From throughout leagues across the globe, there come moments of the seemingly super-human (or, at least gravity-defying).

It’s roots span from locales where the local side has no competiton from four major professional-sports leagues and has slowly seeped into places like Chester, Pa. where you can skip the Eagles, Sixers, Flyers and Phillies to see it with your own eyes. Doop.

But, it’s not for everyone, and it’s folly to try to make it such.

The non-sales pitch

Access to soccer in one’s formative years may bring about an appreciation. Yet, it might not. Which is to say indoctrination is futile.

Hardcore-coach dads and pageant moms, that’s a dynamic in which I’ll never reside.

What I’m trying to say is this: I love watching soccer nearly as much as I love watching my son watch soccer.

With my arm draped over his shoulder, we’ll sit on the couch, anticipating a jump-up moment of athletic greatness. When he recognizes that Messi scores a goal and his arms shoot in the air, my heart gets warmer.

And when we take a walk over to the Penn Charter or McDevitt Rec Center fields, there’s always a soccer ball in tow. Because even when it’s just two fellas on the pitch, scoring a goal is still worth celebration.

Maybe soccer will be a source of his joy for decades to come as it was for me.

It seems he likes it, and that makes me happy, but if there comes a day when he says, “Daaaad, enough soccer,” I’ll set the DVR to tape the match and help him follow whatever interest he so chooses.

But even if he strays, I can — ok, definitely will — still remind him every four years that he was born during the 2010 World Cup.

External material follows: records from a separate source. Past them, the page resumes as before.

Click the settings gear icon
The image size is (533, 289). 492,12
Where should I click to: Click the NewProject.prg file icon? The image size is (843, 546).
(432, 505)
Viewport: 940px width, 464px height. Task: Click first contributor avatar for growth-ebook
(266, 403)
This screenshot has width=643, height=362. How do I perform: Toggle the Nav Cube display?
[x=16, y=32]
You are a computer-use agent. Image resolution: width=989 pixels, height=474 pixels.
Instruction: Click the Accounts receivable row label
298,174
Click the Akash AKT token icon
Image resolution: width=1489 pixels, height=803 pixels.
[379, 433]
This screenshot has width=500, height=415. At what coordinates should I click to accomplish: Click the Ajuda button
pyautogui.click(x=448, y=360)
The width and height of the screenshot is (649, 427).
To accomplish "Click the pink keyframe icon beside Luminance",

And that on the day he was born, David Villa scored the only goal in Spain’s 1-0 win over Portugal to move on to the semifinals of a tournament they ultimately won (for the first time in the nation’s history, with a lot of Messi’s familiar teammates on the team).

Those things will be mentioned in the context of a birthing-suite deal between mommy-and-daddy-to-be that whichever nation won the match should be our first overseas destination.

So, yes, we’ll be going to Spain in the near future. Which is where Messi plays on a club team in Barcelona.

I have a sneaking suspicion that we’ll catch a soccer match or two while there. And it will be goddamned glorious.

The United States Men’s National Team (USMNT) plays its first match of the 2014 World Cup at 6 p.m. Monday. They face Ghana, the side which has ended its previous two World Cup campaigns.